6. Terminological ambiguity and adjacent usages
The label “CrossGL” is not used uniformly across the provided literature. In one paper it is the formal name of an intermediate representation; in others it appears as shorthand for cross-platform or cross-view Gaussian Splatting contexts. This suggests a nomenclatural ambiguity rather than a single established term across subfields.
| Usage | Meaning in context | Source |
|---|---|---|
| CrossGL | Unified, language-agnostic intermediate representation in CrossTL | (Niketan et al., 28 Aug 2025) |
| “CrossGL” integration | Cross-platform integration of real-time Gaussian Splatting viewers via GPU IPC, external clients, and hybrid rendering pipelines | (Xu et al., 21 Jan 2026) |
| “CrossGL” in explanatory material | Cross-view Gaussian Splatting context associated with multi-branch construction and fusion for large-scale reconstruction | (Zhang et al., 3 Jan 2025) |
| GLC | “General Line Coordinates” for interpretable, interactive, lossless 3D visualization of -dimensional data | (Martinez et al., 2024) |
In SplatBus, the term is used in connection with decoupling a Gaussian Splatting renderer from external viewers such as Unity, Blender, Unreal Engine, and OpenGL clients through Nvidia CUDA IPC. There, the emphasis is not on program translation but on client–server rendering, zero-copy GPU buffer sharing, cross-API interoperability, and hybrid composition of Gaussian splats with mesh pipelines (Xu et al., 21 Jan 2026).
In CrossView-GS, the explanatory material associates “CrossGL” with cross-view Gaussian Splatting for large-scale scene reconstruction. The substantive method there is built from dual-branch construction and fusion, gradient-aware regularization, and Gaussian supplementation, all aimed at improving aerial-ground reconstruction under large view disparity. That usage is methodologically unrelated to CrossTL’s IR, even though the shorthand overlaps lexically (Zhang et al., 3 Jan 2025).
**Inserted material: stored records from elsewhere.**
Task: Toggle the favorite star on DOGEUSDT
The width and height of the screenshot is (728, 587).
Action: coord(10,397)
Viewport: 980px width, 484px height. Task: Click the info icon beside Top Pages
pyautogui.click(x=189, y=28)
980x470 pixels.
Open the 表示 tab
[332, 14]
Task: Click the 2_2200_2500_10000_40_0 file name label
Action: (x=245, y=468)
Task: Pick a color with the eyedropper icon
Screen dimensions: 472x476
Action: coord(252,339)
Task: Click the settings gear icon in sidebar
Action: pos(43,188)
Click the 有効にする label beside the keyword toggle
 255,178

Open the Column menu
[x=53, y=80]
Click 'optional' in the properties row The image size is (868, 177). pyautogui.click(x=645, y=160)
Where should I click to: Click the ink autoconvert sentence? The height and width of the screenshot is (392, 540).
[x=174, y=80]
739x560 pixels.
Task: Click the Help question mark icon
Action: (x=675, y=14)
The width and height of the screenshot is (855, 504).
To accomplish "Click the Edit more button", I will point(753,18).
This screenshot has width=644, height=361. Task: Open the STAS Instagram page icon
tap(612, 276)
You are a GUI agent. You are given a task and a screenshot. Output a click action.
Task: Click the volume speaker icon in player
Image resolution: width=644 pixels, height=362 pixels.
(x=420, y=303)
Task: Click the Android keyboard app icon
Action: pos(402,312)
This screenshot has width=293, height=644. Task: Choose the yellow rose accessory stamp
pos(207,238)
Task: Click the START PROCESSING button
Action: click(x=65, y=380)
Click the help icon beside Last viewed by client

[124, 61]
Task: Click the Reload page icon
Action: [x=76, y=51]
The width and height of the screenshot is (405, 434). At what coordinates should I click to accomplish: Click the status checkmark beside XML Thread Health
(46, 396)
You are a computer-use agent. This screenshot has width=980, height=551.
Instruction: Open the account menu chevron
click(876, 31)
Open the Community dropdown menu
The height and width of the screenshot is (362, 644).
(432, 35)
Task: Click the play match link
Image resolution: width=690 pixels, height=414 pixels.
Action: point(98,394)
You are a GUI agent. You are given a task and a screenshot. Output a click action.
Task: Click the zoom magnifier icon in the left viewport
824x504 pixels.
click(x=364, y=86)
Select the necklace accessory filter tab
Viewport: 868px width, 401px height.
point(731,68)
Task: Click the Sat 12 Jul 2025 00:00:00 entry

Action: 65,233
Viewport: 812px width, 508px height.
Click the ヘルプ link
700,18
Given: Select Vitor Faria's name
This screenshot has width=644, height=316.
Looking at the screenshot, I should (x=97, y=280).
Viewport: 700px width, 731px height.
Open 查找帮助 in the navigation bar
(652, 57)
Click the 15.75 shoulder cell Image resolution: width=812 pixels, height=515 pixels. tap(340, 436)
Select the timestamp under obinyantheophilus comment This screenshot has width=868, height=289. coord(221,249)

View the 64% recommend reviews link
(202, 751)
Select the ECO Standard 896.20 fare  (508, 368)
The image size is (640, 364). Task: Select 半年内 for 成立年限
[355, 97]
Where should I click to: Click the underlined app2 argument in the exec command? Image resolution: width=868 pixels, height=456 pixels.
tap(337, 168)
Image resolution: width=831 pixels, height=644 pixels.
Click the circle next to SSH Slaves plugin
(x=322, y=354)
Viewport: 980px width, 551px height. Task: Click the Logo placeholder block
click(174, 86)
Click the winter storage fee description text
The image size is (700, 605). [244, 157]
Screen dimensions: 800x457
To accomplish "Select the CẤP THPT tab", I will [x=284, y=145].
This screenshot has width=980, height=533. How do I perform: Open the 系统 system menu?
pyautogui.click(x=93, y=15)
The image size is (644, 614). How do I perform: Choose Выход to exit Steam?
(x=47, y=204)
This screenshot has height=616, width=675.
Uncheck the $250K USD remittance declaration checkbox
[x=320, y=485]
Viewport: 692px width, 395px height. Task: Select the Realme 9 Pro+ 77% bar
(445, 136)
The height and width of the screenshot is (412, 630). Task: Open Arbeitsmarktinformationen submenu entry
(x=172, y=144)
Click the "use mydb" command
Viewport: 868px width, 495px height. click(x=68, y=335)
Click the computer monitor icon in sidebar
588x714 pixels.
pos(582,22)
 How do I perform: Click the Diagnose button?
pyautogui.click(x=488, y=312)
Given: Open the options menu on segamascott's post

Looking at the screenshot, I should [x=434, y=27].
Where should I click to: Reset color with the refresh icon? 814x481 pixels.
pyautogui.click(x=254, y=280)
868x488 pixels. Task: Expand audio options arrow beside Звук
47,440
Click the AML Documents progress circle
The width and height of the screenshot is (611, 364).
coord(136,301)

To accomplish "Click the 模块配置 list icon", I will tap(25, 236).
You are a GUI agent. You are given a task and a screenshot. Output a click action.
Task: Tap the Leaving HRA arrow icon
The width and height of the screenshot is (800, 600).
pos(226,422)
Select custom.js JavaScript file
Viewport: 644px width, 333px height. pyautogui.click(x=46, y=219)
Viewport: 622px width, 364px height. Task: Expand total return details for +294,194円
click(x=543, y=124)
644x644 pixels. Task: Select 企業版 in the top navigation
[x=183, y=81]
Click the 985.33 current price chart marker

A separate but nearby source of confusion is GLC, meaning “General Line Coordinates,” which designates a 3D visualization space for interpretable and lossless high-dimensional data visualization. GLC integrates Shifted Paired Coordinates, Shifted Tripled Coordinates, and GLC-L, and is distinct from both CrossTL’s CrossGL and Gaussian Splatting contexts (Martinez et al., 2024).
7. Significance within current research
Within the CrossTL paper, CrossGL is presented as the enabling abstraction for “write-once, deploy-everywhere” translation across multiple language families. Its significance derives from four stated contributions: a unified IR capturing semantics across multiple programming paradigms, a modular architecture enabling extensibility, comprehensive support for GPU compute, graphics programming, and systems languages, and empirical validation demonstrating practical viability (Niketan et al., 28 Aug 2025).
The broader significance is methodological. By centralizing translation around one semantic IR, CrossGL reframes cross-language interoperability as a problem of frontend normalization and backend lowering rather than pairwise compiler engineering. This suggests a research trajectory in which optimization, verification, and language design could be performed against a shared intermediate substrate rather than reimplemented separately for each language pair.
At the same time, adjacent uses of the same label in neural rendering and viewer-integration papers indicate that “CrossGL” is not yet a globally standardized term across arXiv domains. For precision, the most stable technical meaning in the provided literature is the one defined by CrossTL: CrossGL as a unified intermediate representation for universal programming-language translation (Niketan et al., 28 Aug 2025).